Bebês também têm maior risco de morte

A análise dos dados do Sinan mostra ainda que, depois dos idosos, os bebês menores de um ano são o grupo com maior taxa de letalidade pela doença. De acordo com os médicos, os pequenos, assim como os mais velhos, também sofrem com um sistema imunológico mais frágil - neste caso, por não estar devidamente desenvolvido - e por não conseguirem comunicar sintomas e sinais. “Nesses casos, é importante estar atento a um choro persistente, febre alta, avaliar a cor da urina na fralda e a presença de sangue nas fezes”, diz Claudia.

Vale lembrar que embora idosos e bebês sejam os grupos etários com maior risco de óbito para dengue, a vacina QDenga, da farmacêutica japonesa Takeda, não está aprovada para essas faixas etárias por não haver ainda dados de estudos clínicos dessas populações. No Brasil, o imunizante foi aprovado pela Agência Nacional de Vigilância Sanitária (Anvisa) para pessoas de 4 a 60 anos.

Além de crianças e idosos, os especialistas ressaltam que imunossuprimidos, como pacientes transplantados e oncológicos, e gestantes também têm maior chance de complicações. “É importante lembrar também o risco de maior gravidade para aqueles que estão na segunda infecção por dengue”, lembra Croda.

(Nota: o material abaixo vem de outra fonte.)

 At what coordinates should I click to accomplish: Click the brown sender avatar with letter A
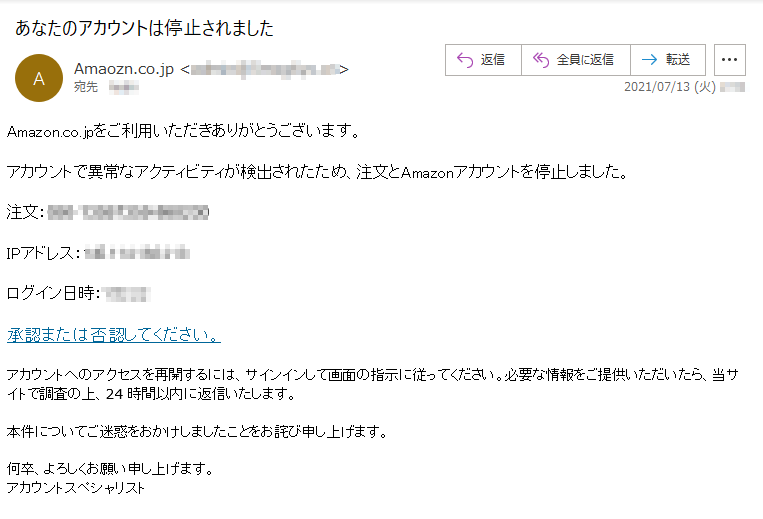click(x=39, y=78)
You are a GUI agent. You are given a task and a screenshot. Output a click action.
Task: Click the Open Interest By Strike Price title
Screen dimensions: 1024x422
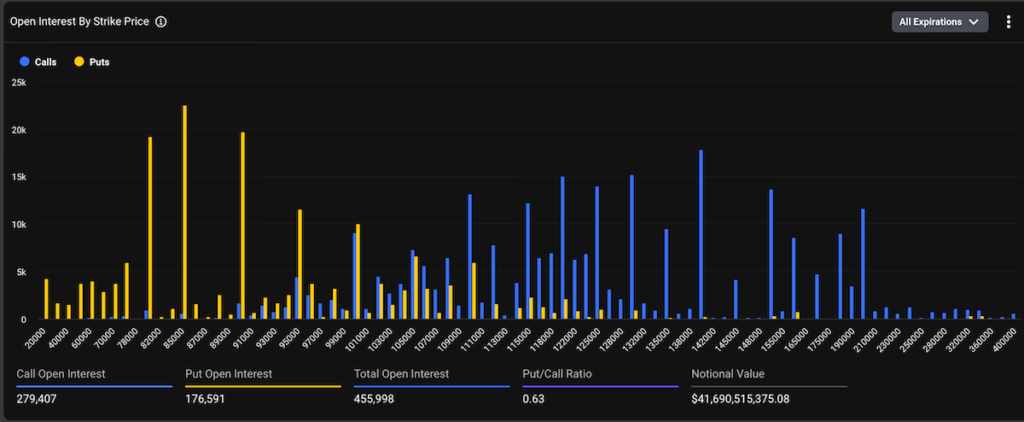click(x=80, y=21)
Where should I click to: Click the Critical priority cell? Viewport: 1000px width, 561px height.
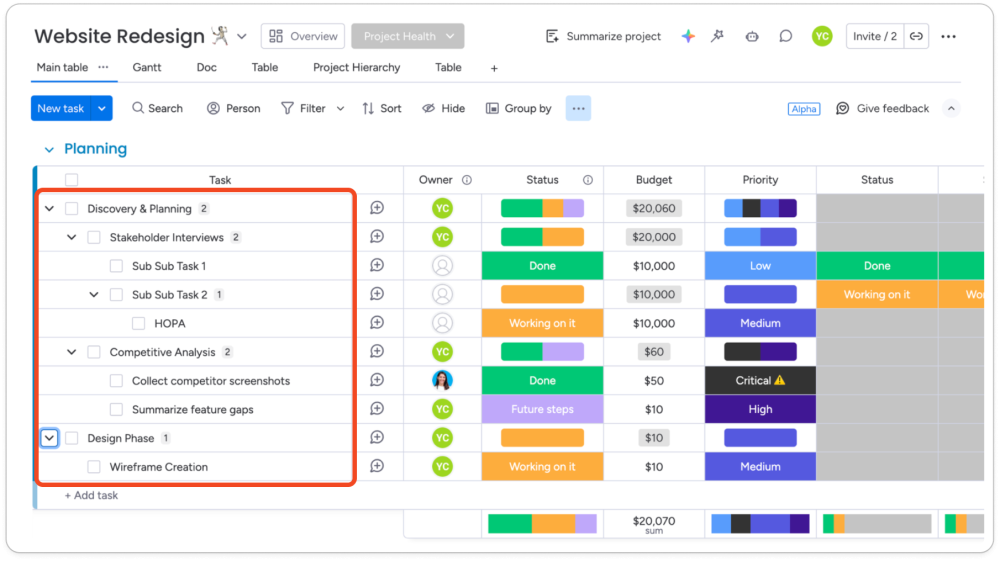pos(760,381)
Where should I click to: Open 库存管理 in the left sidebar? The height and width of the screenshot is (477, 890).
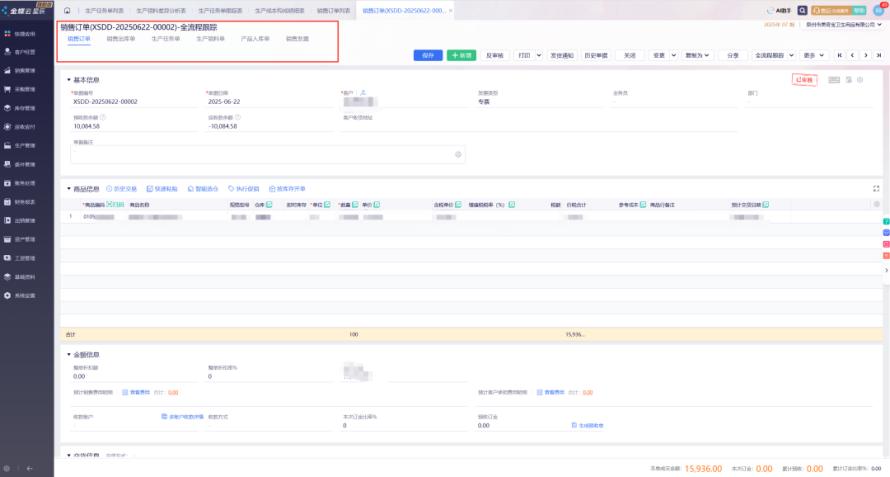[x=25, y=107]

Nesses casos, o paciente que já teve dengue causada por um dos quatro sorotipos do vírus pode voltar a ser infectado por um dos outros três sorotipos, e isso confunde o sistema imunológico. “Quando ocorre uma segunda infecção, o sistema imune acha que trata-se do mesmo sorotipo da primeira vez e ativa a resposta imunológica para ele, mas essa resposta não consegue neutralizar o vírus porque não é específica, leva a um aumento de carga viral e de inflamação, o que pode agravar o quadro”, explica o infectologista da Fiocruz.